Data items:
——

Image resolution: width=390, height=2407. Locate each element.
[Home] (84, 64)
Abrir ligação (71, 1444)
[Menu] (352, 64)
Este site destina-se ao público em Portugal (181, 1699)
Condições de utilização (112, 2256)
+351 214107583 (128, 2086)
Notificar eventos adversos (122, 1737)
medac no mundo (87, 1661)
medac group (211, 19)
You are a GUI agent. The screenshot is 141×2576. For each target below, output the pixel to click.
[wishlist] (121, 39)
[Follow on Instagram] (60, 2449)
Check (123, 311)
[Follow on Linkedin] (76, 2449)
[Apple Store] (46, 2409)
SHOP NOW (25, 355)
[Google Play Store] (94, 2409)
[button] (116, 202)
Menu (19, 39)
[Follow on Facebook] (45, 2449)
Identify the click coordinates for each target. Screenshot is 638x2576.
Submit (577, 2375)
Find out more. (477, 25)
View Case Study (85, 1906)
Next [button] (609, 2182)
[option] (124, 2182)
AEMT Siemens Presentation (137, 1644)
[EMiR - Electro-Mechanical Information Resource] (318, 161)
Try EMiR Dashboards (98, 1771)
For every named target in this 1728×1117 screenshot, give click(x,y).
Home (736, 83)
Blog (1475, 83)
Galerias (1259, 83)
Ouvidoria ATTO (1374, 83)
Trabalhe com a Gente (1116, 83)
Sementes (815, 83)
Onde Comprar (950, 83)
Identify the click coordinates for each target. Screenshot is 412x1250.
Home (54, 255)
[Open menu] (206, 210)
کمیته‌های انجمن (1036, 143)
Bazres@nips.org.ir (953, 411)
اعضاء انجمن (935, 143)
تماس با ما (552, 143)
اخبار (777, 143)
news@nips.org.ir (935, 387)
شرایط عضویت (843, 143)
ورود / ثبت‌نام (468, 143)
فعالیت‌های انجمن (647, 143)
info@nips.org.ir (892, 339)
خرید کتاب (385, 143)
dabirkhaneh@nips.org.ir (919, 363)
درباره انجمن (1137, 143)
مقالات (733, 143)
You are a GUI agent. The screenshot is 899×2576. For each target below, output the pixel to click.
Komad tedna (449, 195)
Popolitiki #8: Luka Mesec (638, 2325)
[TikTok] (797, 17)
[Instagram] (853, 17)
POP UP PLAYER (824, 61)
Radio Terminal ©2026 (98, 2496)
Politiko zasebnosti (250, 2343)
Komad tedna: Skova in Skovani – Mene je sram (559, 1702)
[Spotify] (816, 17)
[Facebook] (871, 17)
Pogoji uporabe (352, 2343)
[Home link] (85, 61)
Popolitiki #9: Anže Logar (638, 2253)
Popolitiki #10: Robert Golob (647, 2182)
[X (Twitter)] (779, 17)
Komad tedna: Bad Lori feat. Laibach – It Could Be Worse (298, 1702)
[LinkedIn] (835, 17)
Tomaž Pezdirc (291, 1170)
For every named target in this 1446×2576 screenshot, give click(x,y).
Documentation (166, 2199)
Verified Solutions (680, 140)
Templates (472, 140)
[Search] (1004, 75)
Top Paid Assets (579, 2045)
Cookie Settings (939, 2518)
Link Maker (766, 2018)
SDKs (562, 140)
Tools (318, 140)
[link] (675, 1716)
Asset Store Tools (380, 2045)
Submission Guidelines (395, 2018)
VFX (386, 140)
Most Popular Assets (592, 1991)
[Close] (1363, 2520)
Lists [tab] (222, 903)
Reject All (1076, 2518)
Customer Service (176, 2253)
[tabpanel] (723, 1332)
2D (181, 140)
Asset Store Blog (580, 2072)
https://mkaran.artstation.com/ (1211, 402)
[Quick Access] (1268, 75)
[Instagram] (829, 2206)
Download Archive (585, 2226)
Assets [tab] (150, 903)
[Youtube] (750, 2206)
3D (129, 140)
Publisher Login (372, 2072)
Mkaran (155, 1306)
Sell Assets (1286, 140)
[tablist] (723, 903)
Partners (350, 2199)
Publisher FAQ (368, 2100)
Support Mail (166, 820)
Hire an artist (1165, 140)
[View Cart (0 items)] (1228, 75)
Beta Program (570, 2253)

——

> _WORK REQUEST_
An acceptable answer repeats every entry exactly, with nothing omitted.

> _WRITTEN ANSWER_
Image resolution: width=390, height=2407. Locate each element.
[Home] (84, 64)
Abrir ligação (71, 1444)
[Menu] (352, 64)
Este site destina-se ao público em Portugal (181, 1699)
Condições de utilização (112, 2256)
+351 214107583 (128, 2086)
Notificar eventos adversos (122, 1737)
medac no mundo (87, 1661)
medac group (211, 19)
You are a GUI agent. The screenshot is 141×2576. For each target below, output the pixel to click.
[wishlist] (121, 39)
[Follow on Instagram] (60, 2449)
Check (123, 311)
[Follow on Linkedin] (76, 2449)
[Apple Store] (46, 2409)
SHOP NOW (25, 355)
[Google Play Store] (94, 2409)
[button] (116, 202)
Menu (19, 39)
[Follow on Facebook] (45, 2449)
Identify the click coordinates for each target. Screenshot is 638x2576.
Submit (577, 2375)
Find out more. (477, 25)
View Case Study (85, 1906)
Next [button] (609, 2182)
[option] (124, 2182)
AEMT Siemens Presentation (137, 1644)
[EMiR - Electro-Mechanical Information Resource] (318, 161)
Try EMiR Dashboards (98, 1771)
For every named target in this 1728×1117 screenshot, give click(x,y).
Home (736, 83)
Blog (1475, 83)
Galerias (1259, 83)
Ouvidoria ATTO (1374, 83)
Trabalhe com a Gente (1116, 83)
Sementes (815, 83)
Onde Comprar (950, 83)
Identify the click coordinates for each target. Screenshot is 412x1250.
Home (54, 255)
[Open menu] (206, 210)
کمیته‌های انجمن (1036, 143)
Bazres@nips.org.ir (953, 411)
اعضاء انجمن (935, 143)
تماس با ما (552, 143)
اخبار (777, 143)
news@nips.org.ir (935, 387)
شرایط عضویت (843, 143)
ورود / ثبت‌نام (468, 143)
فعالیت‌های انجمن (647, 143)
info@nips.org.ir (892, 339)
خرید کتاب (385, 143)
dabirkhaneh@nips.org.ir (919, 363)
درباره انجمن (1137, 143)
مقالات (733, 143)
You are a GUI agent. The screenshot is 899×2576. For each target below, output the pixel to click.
Komad tedna (449, 195)
Popolitiki #8: Luka Mesec (638, 2325)
[TikTok] (797, 17)
[Instagram] (853, 17)
POP UP PLAYER (824, 61)
Radio Terminal ©2026 (98, 2496)
Politiko zasebnosti (250, 2343)
Komad tedna: Skova in Skovani – Mene je sram (559, 1702)
[Spotify] (816, 17)
[Facebook] (871, 17)
Pogoji uporabe (352, 2343)
[Home link] (85, 61)
Popolitiki #9: Anže Logar (638, 2253)
Popolitiki #10: Robert Golob (647, 2182)
[X (Twitter)] (779, 17)
Komad tedna: Bad Lori feat. Laibach – It Could Be Worse (298, 1702)
[LinkedIn] (835, 17)
Tomaž Pezdirc (291, 1170)
For every named target in this 1446×2576 screenshot, give click(x,y).
Documentation (166, 2199)
Verified Solutions (680, 140)
Templates (472, 140)
[Search] (1004, 75)
Top Paid Assets (579, 2045)
Cookie Settings (939, 2518)
Link Maker (766, 2018)
SDKs (562, 140)
Tools (318, 140)
[link] (675, 1716)
Asset Store Tools (380, 2045)
Submission Guidelines (395, 2018)
VFX (386, 140)
Most Popular Assets (592, 1991)
[Close] (1363, 2520)
Lists [tab] (222, 903)
Reject All (1076, 2518)
Customer Service (176, 2253)
[tabpanel] (723, 1332)
2D (181, 140)
Asset Store Blog (580, 2072)
https://mkaran.artstation.com/ (1211, 402)
[Quick Access] (1268, 75)
[Instagram] (829, 2206)
Download Archive (585, 2226)
Assets [tab] (150, 903)
[Youtube] (750, 2206)
3D (129, 140)
Publisher Login (372, 2072)
Mkaran (155, 1306)
Sell Assets (1286, 140)
[tablist] (723, 903)
Partners (350, 2199)
Publisher FAQ (368, 2100)
Support Mail (166, 820)
Hire an artist (1165, 140)
[View Cart (0 items)] (1228, 75)
Beta Program (570, 2253)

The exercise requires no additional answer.